Deje de adivinar qué lámparas comprar
La verdadera dificultad al comprar una lámpara de cuarzo infrarrojo por su número de modelo es que, en realidad, se trata de una especie de apuesta. Si simplemente reemplaza el tubo dañado y listo, solo está tratando los síntomas del problema. En realidad, no está resolviendo la causa por la cual el tubo se dañó en primer lugar. Por eso preferimos enviar a un ingeniero a su lugar de trabajo para que evalúe la carga térmica antes de hablar de posibles reemplazos.
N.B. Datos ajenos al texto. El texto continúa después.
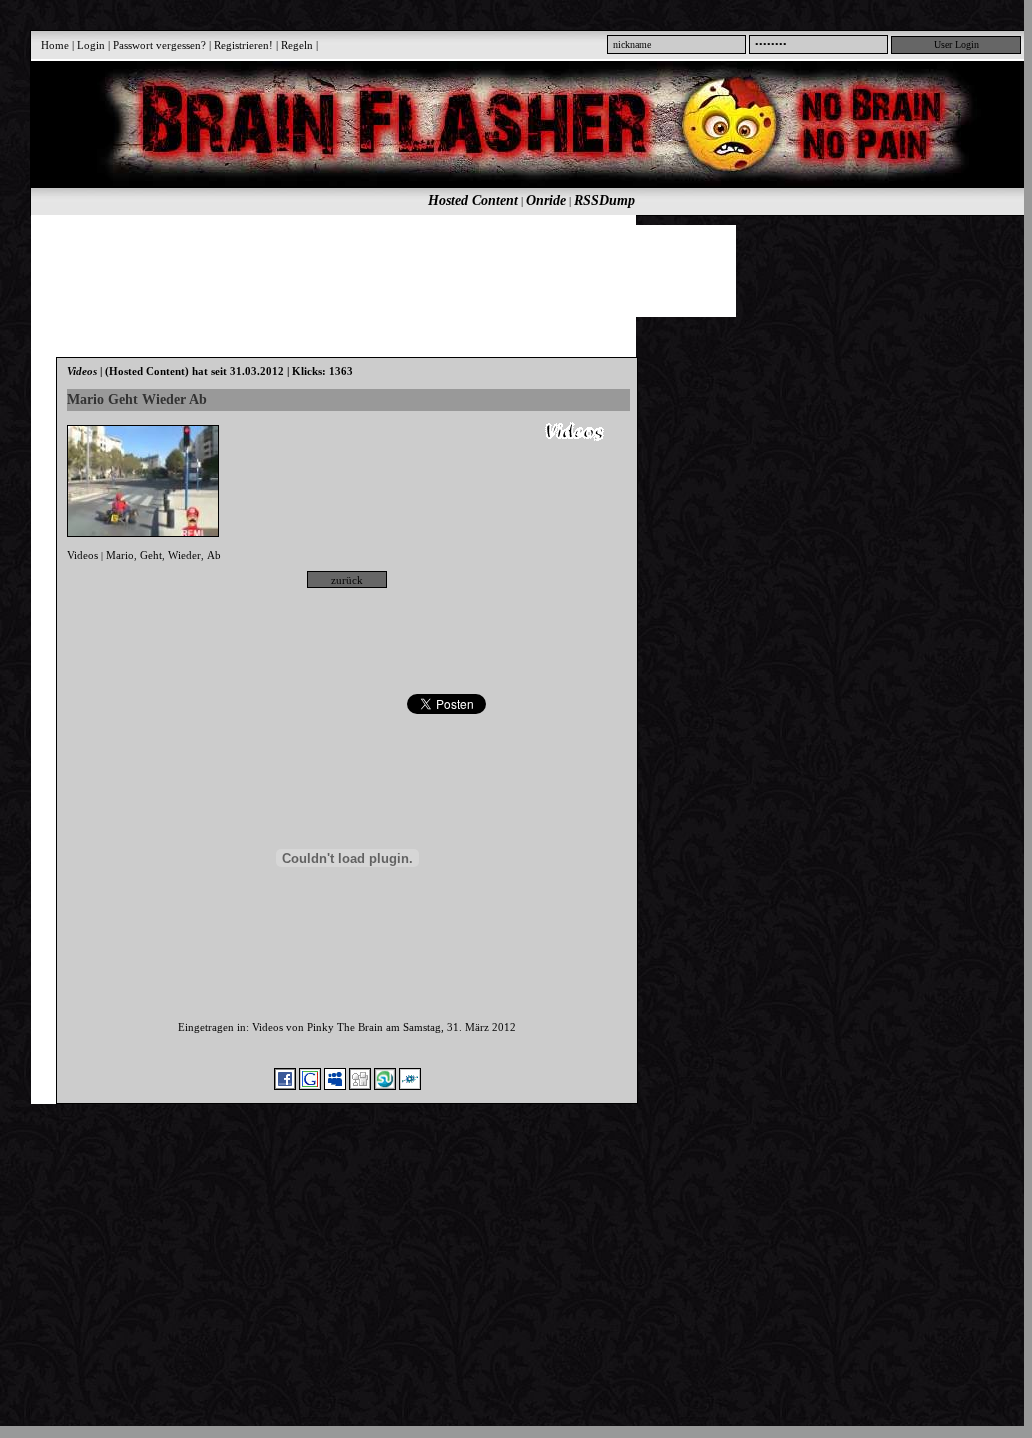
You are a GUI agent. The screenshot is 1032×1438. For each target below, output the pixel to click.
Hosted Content (473, 200)
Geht (151, 555)
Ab (214, 555)
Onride (546, 200)
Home (55, 45)
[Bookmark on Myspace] (335, 1086)
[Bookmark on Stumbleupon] (385, 1086)
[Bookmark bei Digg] (360, 1086)
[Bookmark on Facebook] (285, 1086)
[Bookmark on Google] (310, 1086)
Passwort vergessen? (159, 45)
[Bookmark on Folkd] (410, 1086)
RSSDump (604, 200)
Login (91, 45)
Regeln (297, 45)
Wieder (184, 555)
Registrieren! (243, 45)
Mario (120, 555)
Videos (82, 555)
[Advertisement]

La complejidad de calentar el vidrio
El vidrio es muy delicado. Es necesario que la longitud de onda sea adecuada para que el calor penetre realmente en el material, en lugar de rebotar en él. Las lámparas de cuarzo de onda corta son excelentes, ya que concentran mucha energía en un espacio pequeño, lo que acelera los ciclos de calentamiento. Pero hay un problema: si intentamos hacer circular 2500 vatios a través de un tubo demasiado corto, las extremidades de la lámpara se dañarán. Nos tomamos el tiempo necesario para equilibrar la tensión y la potencia, para que los filamentos de la lámpara no se dañen pocas semanas después de la instalación.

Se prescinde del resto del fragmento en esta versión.